Von Hans-Günter Kellner |
    "Die entschlossenste Reaktion auf die Nuklear-Krise in Japan kommt aus Deutschland."

    So berichten die spanischen Fernsehnachrichten über die Debatte um Konsequenzen aus den Störfällen in den japanischen Kernkraftwerken. Die beiden großen spanischen Parteien hingegen winden sich bei ihren Pressekonferenzen an diesen Tagen um konkrete Antworten zur Kernenergie. Marcelino Iglesias, Generalsekretär der regierenden Sozialisten erklärt:

    "Herr Rajoy von der Opposition erstaunt uns, wie er mitten in dieser Informationsflut nur über dieses Thema sprechen möchte. Das ist jetzt wirklich nicht der Augenblick für eine ernsthafte Debatte."

    Denn im Mai wählen die Spanier neue Kommunalparlamente, und die Politiker fürchten das Wahlkampfthema Atomkraft ganz offensichtlich. Auch Dolores de Cospedal von der konservativen Volkspartei antwortet nur noch verklausuliert auf die Frage, ob ihre Partei an der Kernenergie festhält:

    "Entscheidungen über die Möglichkeit zum Bau neuer Kernkraftwerke müssen gemeinsam mit den Technikern und Experten von der Atomaufsicht gefällt werden. Politische Entscheidungen werden wir hier nicht treffen."

    Vor den Ereignissen in Japan haben sich die Politiker beider großen Parteien klar für die Kernenergie ausgesprochen – jetzt fürchten sie, dabei zu deutlich geworden zu sein. Die Stiftung der Volkspartei hatte empfohlen, Spanien solle sein bisheriges Moratorium zum Bau neuer Atomkraftwerke aufkündigen und mehrere neue Anlagen bauen. Die Sozialisten lehnen das zwar ab, haben den Kraftwerksbetreibern per Gesetz aber erst vor wenigen Wochen Laufzeitverlängerungen ermöglicht. Dabei halten Umweltaktivisten die Kernenergie in Spanien für überflüssig. Diesen Winter produzierten die erneuerbaren Energiequellen dem Netzbetreiber zufolge die Hälfte des Stroms und könnten nach Meinung von Energieexperte Carlos Bravo von Greenpeace diesen Anteil noch ausbauen:

    "Wir haben beim Institut für Technologische Untersuchungen der Katholischen Universität von Comillas ein Gutachten über das Potenzial der erneuerbaren Energiequellen in Spanien in Auftrag gegeben. Das Institut legt dabei einen wachsenden Stromverbrauch zugrunde und kommt zu dem Schluss, dass wir bis zum Jahr 2050 vor allem mit der Fotovoltaik, der thermischen Solarenergie, der Windenergie, Wasserkraft und anderen ergänzenden erneuerbaren Energiequellen unseren Bedarf zuverlässig um ein Vielfaches decken könnten."

    Ähnliche Studien liegen auch der Parteistiftung der regierenden Sozialisten vor.
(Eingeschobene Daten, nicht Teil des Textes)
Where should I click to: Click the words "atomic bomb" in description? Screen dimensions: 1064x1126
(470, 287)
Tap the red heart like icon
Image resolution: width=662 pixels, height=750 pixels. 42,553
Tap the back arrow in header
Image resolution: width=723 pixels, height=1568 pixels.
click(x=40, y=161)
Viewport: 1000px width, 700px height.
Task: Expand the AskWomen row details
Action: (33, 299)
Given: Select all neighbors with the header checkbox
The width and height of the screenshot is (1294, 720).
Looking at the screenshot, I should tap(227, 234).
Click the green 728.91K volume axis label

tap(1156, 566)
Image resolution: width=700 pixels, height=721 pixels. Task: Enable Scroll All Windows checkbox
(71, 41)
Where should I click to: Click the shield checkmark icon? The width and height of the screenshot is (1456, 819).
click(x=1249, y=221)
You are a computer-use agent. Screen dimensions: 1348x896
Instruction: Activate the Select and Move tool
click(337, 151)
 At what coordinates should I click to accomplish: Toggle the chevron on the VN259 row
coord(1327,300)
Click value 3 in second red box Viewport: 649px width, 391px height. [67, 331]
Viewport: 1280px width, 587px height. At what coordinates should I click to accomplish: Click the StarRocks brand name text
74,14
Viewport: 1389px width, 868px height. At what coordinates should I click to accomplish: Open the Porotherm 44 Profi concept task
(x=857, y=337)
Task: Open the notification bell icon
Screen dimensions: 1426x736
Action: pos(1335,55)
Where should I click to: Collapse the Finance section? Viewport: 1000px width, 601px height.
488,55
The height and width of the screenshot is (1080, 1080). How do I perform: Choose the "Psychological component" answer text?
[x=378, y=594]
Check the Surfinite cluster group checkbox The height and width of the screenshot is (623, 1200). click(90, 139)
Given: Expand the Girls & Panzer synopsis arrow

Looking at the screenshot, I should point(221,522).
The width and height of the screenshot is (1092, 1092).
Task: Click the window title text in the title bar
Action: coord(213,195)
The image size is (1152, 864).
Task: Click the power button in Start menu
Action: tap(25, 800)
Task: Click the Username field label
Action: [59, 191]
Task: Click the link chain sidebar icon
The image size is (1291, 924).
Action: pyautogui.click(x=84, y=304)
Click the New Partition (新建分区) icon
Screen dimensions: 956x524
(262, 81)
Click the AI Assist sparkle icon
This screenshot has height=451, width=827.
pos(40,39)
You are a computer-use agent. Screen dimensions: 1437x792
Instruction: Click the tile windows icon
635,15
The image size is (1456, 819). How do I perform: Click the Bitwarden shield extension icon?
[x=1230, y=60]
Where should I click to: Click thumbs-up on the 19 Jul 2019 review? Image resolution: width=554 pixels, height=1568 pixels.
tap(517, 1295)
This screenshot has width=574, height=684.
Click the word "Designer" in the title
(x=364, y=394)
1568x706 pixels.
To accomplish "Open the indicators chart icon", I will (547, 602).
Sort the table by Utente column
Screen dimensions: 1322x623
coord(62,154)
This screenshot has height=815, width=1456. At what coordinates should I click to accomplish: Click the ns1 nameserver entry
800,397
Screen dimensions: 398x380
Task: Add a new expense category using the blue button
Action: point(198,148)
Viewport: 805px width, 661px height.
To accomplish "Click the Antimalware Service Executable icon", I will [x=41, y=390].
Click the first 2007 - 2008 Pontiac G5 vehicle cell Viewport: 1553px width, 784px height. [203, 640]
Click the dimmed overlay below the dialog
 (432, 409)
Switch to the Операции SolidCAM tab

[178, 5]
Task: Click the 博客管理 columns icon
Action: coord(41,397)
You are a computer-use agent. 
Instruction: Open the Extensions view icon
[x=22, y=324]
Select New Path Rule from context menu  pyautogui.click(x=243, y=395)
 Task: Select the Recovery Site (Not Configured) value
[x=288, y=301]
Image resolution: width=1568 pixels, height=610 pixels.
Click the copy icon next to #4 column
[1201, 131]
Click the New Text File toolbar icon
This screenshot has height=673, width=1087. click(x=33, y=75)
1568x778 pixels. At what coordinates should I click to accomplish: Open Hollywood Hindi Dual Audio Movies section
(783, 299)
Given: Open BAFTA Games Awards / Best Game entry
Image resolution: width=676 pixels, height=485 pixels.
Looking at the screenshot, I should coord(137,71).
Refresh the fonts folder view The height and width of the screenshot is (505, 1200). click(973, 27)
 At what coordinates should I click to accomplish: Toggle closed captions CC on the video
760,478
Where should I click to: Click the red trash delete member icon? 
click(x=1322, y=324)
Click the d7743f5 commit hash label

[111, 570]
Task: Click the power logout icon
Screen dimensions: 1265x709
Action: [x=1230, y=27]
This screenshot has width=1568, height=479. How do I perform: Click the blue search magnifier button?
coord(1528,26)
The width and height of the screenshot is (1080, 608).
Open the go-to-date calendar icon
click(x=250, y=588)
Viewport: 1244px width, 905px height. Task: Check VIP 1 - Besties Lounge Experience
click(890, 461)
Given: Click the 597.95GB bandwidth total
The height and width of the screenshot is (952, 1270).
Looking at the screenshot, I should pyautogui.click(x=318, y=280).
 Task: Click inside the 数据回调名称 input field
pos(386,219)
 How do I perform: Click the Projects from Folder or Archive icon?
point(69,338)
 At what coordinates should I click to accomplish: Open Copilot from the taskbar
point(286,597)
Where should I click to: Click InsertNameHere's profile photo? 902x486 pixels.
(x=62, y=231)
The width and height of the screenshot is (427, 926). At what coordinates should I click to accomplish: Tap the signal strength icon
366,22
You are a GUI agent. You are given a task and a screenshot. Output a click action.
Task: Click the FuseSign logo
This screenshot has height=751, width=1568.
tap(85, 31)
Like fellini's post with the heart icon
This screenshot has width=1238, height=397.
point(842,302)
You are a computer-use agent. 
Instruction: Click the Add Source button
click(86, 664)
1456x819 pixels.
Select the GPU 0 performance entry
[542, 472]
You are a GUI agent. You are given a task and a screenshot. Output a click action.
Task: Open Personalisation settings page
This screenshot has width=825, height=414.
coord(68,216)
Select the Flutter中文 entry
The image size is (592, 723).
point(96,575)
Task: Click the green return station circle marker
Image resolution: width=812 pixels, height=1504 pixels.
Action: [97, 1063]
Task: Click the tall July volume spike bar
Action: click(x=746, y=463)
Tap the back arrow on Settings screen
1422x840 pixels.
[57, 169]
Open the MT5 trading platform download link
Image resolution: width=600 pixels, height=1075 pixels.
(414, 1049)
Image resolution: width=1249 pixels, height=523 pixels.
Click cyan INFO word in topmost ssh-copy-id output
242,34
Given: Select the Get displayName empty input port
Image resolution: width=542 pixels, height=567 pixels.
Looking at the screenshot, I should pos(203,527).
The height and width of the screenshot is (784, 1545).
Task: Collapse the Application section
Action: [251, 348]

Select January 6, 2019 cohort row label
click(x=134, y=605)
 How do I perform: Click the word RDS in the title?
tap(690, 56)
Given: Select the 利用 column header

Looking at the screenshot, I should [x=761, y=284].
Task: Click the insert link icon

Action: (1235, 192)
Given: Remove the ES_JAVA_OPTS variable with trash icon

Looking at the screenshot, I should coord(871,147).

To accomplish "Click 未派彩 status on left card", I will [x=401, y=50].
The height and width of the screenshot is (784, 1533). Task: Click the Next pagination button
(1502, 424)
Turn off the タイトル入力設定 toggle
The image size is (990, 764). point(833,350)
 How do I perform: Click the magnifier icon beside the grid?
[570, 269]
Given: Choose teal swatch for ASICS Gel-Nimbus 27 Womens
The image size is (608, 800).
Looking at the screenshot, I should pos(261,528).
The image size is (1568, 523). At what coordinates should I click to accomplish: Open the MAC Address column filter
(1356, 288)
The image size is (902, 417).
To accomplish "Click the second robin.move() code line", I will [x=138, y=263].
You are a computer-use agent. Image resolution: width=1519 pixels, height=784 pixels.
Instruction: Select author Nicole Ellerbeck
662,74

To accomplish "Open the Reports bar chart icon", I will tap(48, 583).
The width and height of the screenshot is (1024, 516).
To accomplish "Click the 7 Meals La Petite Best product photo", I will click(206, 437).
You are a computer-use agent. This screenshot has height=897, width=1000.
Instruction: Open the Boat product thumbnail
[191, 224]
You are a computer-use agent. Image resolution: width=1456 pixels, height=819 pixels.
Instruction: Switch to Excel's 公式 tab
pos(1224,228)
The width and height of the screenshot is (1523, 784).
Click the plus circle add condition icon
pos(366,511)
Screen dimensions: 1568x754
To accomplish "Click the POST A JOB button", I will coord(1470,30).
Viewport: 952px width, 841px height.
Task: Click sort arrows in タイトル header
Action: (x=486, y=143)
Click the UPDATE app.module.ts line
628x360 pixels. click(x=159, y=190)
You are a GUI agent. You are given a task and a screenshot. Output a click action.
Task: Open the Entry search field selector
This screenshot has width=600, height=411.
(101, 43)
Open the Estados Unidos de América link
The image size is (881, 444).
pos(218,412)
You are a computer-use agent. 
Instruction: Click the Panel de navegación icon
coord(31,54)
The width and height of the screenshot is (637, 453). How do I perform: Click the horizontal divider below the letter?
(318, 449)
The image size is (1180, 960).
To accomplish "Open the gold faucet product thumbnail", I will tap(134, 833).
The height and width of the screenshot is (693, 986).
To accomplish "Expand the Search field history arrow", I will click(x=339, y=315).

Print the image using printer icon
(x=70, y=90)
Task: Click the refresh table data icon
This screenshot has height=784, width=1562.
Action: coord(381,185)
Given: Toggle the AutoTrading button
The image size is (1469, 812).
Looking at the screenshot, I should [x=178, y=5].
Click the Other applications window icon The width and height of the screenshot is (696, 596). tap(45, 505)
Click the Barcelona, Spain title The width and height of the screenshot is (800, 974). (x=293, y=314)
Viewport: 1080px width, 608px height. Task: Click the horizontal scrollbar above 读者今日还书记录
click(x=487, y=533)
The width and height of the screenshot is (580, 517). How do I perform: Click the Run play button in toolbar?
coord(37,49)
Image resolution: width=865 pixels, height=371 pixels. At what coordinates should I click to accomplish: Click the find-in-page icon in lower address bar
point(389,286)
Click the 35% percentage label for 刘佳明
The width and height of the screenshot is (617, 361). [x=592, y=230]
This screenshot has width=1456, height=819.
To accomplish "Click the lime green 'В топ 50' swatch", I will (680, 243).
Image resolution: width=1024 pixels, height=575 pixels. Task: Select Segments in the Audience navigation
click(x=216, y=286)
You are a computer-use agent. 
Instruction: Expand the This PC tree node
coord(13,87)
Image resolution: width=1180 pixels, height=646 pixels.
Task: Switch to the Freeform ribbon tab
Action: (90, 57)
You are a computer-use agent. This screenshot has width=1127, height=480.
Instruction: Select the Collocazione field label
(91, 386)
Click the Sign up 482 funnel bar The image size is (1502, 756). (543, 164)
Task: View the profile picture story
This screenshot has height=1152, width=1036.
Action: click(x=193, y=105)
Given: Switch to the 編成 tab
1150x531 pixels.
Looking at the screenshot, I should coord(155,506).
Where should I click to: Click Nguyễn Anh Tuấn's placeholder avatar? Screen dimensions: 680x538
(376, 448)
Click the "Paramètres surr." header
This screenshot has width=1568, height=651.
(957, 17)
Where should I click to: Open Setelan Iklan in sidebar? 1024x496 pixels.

Doch die Regierung hat zuletzt unter dem Spardruck die Subventionen für die Fotovoltaik gekürzt und gleichzeitig die Laufzeit des 1971 in Betrieb genommenen AKW Garoña in Nordspanien bis 2013 verlängert. Das Kraftwerk trägt mit etwa eineinhalb Prozent zum gesamten Stromverbrauch in Spanien bei, hat sich aber auch als pannenanfällig erwiesen. Zudem sieht Carlos Bravo nicht nur in Naturkatastrophen wie in Japan oder menschlichem Versagen wie in Harrisburg Gefahren.

    Im Kraftwerk Cofrentes in der Nähe von Valencia deckte eine Greenpeace-Aktion vor kurzem andere Sicherheitsmängel auf:

    "Unsere Leute hatten überhaupt keine Probleme, da rein zu kommen. Sie brauchten zehn Minuten dafür. Als die Polizei kam, waren wir längst auf dem Kühlturm – ohne irgendwelche Gewaltanwendung. Ich hatte zu Beginn bei der Atomaufsicht angerufen und die Aktion angekündigt. Trotzdem konnten unsere Leute auf den Turm klettern, das Wort "Atomgefahr" drauf malen, ohne, dass es die Leute im Kraftwerk überhaupt merkten. Die Polizei kam erst nach einer Stunde."

    Die Aktion sollte auf die Anfälligkeit der Kernkraftwerke für terroristische Anschläge aufmerksam machen.

    Während die großen Parteien ihre Argumente in der für sie unerwarteten Energiedebatte noch sortieren, formiert sich schon seit einigen Monaten eine neue Partei als Sammelbecken vor allem für von den Sozialisten enttäuschte umweltbewusste Wähler. Ihre Chancen sind ungewiss, keine grüne Partei hat je den Einzug ins spanische Parlament geschafft. Die Betreiber hoffen trotzdem auf zehn Prozent bei den Parlamentswahlen im nächsten Jahr und werden von den europäischen Grünen unterstützt.